O prefeito de Londres, Sadiq Khan, bloqueou um acordo de 50 milhões de libras entre a Polícia Metropolitana e a Palantir, empresa de tecnologia dos EUA. A decisão, anunciada nesta quinta-feira, aponta violação clara de regras de licitação e risco de dependência tecnológica.
A Met tinha negociado o uso da IA da Palantir para automatizar a análise de inteligência em investigações criminais. A Block foi divulgada após divulgação de que a negociação era a maior contratação da Palantir no país, e o Mopac precisava aprovar a estratégia de aquisição.
Khan argumenta que o contrato não demonstrava valor para o dinheiro público e que houve falha em obter aprovação do Mopac, gerando riscos legais e de reputação para a polícia. O município afirma que a publicação deve buscar fornecedores com valores alinhados à cidade.

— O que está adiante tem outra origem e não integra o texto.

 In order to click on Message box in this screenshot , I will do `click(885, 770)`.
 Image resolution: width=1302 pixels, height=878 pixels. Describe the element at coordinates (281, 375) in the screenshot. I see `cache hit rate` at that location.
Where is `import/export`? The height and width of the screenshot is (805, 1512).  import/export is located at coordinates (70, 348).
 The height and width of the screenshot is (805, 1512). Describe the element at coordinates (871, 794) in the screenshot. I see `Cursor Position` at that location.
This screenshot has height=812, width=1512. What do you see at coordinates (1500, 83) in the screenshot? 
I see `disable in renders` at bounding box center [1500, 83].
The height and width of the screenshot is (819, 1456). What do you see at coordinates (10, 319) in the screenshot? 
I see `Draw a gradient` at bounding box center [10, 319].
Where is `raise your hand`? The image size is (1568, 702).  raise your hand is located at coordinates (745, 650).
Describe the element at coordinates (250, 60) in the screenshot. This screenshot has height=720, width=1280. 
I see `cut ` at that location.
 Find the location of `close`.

Contexto e próximos passos
A prefeitura relata que não há impedimento para a Palantir disputar futuras licitações, mas destaca a necessidade de uma nova licitação com rapidez. A decisão ocorre em meio a críticas sobre a abrangência de contratos da Palantir com serviços públicos britânicos.
A Met já realizou testes com a tecnologia da Palantir em outras frentes, incluindo monitoramento de conduta de oficiais. O episódio acende debate sobre ética, custo e eficiência do uso de IA pela polícia no Reino Unido.
A reportagem também aponta que o governo federal tem discutido estratégias de IA para policiamento, com planos de criar centros nacionais e investir em plataformas de avaliação e escalonamento de soluções tecnológicas.